Outra consequência avaliada por analistas com a prisão de Daniel Silveira é o surgimento de mais um obstáculo para a candidatura de Bia Kicis (PSL-DF), outra integrante da ala ideológica do bolsonarismo, para a presidência da Comissão de Constituição de Justiça e de Cidadania (CCJC) da Câmara dos Deputados. A parlamentar já vinha enfrentando fortes resistências para ocupar o posto.

Cortez também vê um dilema exposto pela situação. De um lado, a decisão mais célere de confirmação da prisão do parlamentar poderia representar uma virada em direção à agenda prioritária da casa legislativa, como o auxílio emergencial ou mesmo as reformas econômicas. Porém, com o efeito colateral de uma restrição, em certa medida, da imunidade parlamentar.

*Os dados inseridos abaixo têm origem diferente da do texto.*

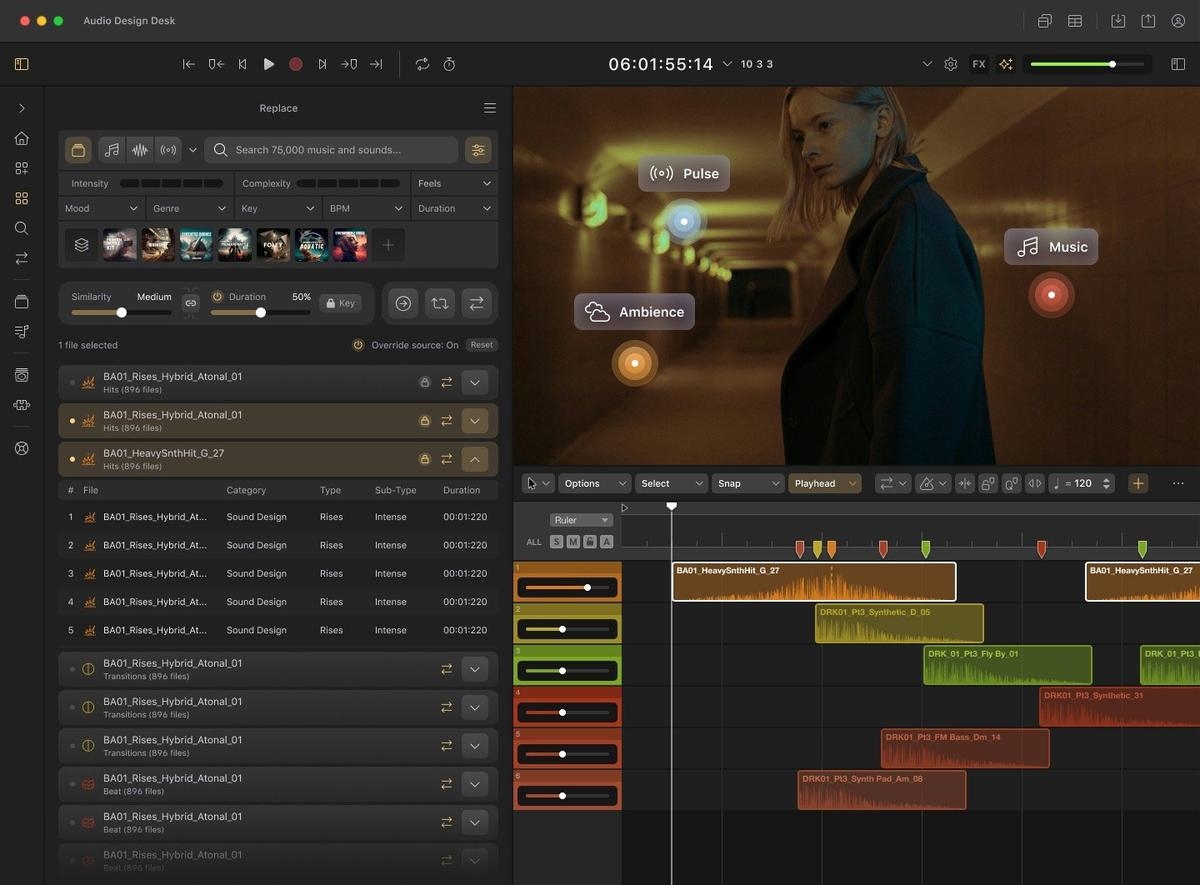Image resolution: width=1200 pixels, height=885 pixels.
Task: Open the Replace panel hamburger menu
Action: pyautogui.click(x=489, y=108)
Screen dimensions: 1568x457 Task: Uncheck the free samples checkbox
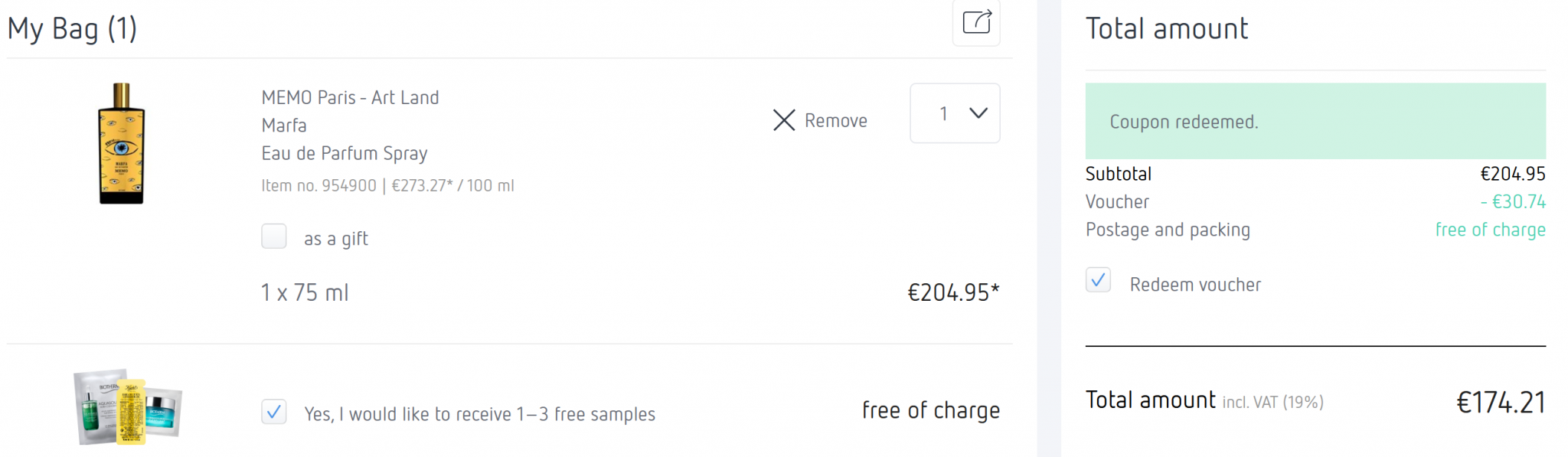274,412
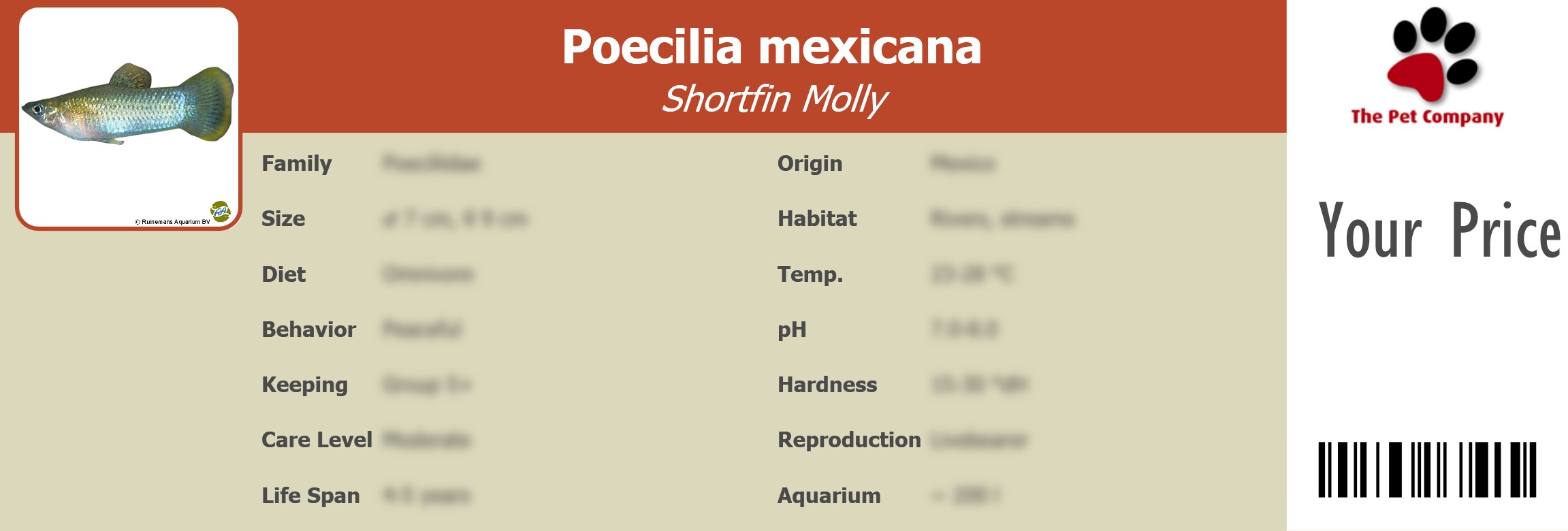Click the Ruinemans Aquarium BV copyright text

172,222
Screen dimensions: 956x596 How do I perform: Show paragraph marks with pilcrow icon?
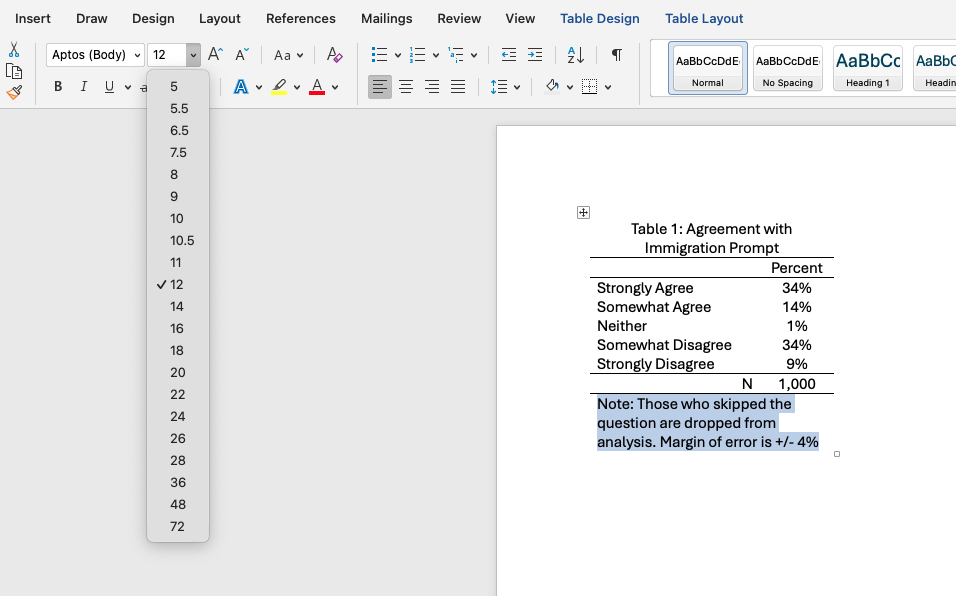click(x=616, y=55)
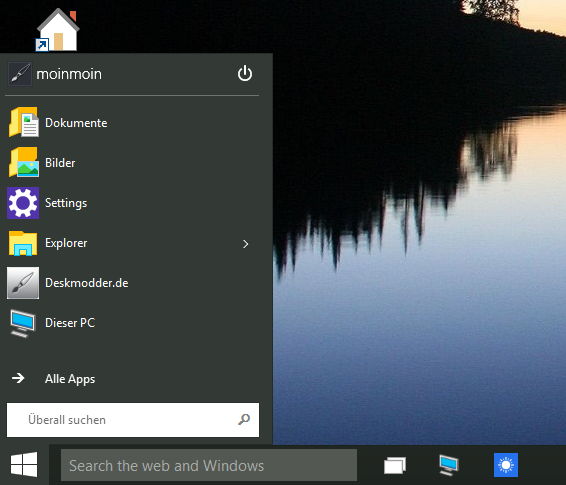566x485 pixels.
Task: Open the house shortcut on desktop
Action: (x=58, y=30)
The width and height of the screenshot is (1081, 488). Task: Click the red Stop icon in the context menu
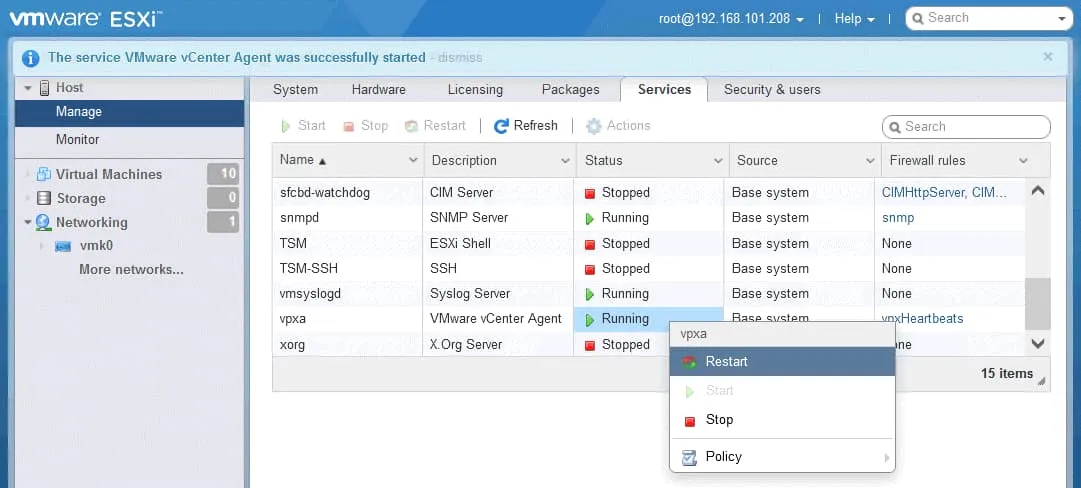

De outro, a demora no tratamento da questão, sobretudo caso se caminhe para a derrubada da prisão e abertura de processo contra o parlamentar no Conselho de Ética da casa legislativa, pode dificultar as negociações em torno de agendas de interesse do governo.

Já o analista político Ricardo Ribeiro, da MCM Consultores, acredita que o episódio não deve trazer grandes consequências à agenda de interesses do governo no parlamento, salvo se Bolsonaro resolver entrar diretamente no processo defendendo Silveira. “Como é algo que precisa ser resolvido muito rapidamente, não deve afetar o andamento das reformas”, avalia.

De todo modo, o especialista vê no episódio um novo constrangimento ao chamado “centrão”, que não se interessa pelas mesmas pautas que o núcleo ideológico de apoio ao presidente. “Esse radicalismo da ala bolsonarista mais raiz incomoda o ‘centrão’. Mas acredito que, se Bolsonaro não se intrometer e defender o deputado, isso não tende a ser um problema para a pauta”, diz.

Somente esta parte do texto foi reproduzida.